ABSTRACT

The last decade of the 20th century and the decades of the 21st century pointed out a growing role of institutional shareholders (investors’ capitalism), followed by increased pressure from investors and market analysts to considerably strengthen the power of ownership control bodies in corporations: boards of directors (the Anglo-Saxon model) or supervisory boards (the German model), respectively. Active investors decided that passive boards were unable to satisfy their expectations in terms of monitoring and control of strategic management processes. However, according to research conducted by Stiles (2001), Cyert et al. (2002), Hendry and Kiel (2004), Anderson et al. (2007), Kumar and Zattoni (2018), Mali et al. (2018), most boards are still not directly involved in formulating corporate strategy. Also, Polish boards (the German model) investigated by the author of this chapter, primarily perform monitoring and control functions, though their members believe that they should be advisory and initiating bodies as well.

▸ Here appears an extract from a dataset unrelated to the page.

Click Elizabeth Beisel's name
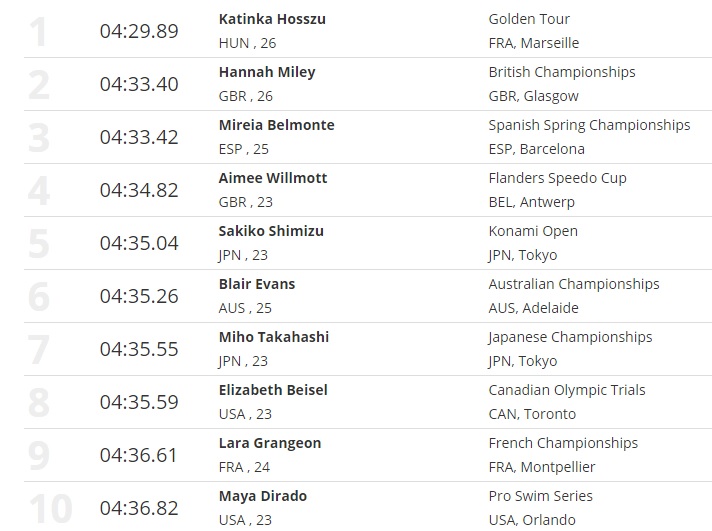Viewport: 712px width, 531px height. click(273, 390)
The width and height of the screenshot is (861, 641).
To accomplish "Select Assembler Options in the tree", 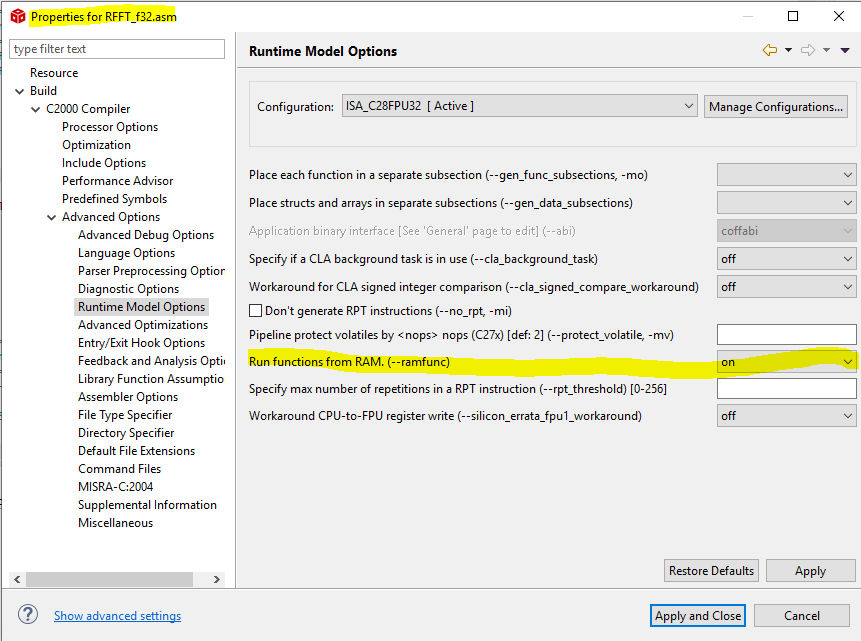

The aim of this chapter is to provide an overview of the worldwide discussion on the role of boards of directors in strategic decision-making processes.

The first part outlines the evolution of the board’s role in corporations over the last three decades. The second part presents the latest studies in this field including the author’s own research (Jezak 2010, 2016) and its implications for future studies in this area.

The main thesis of the chapter is the need to create a new model of board duties, and maintain an appropriate level of activity in carrying out its duties.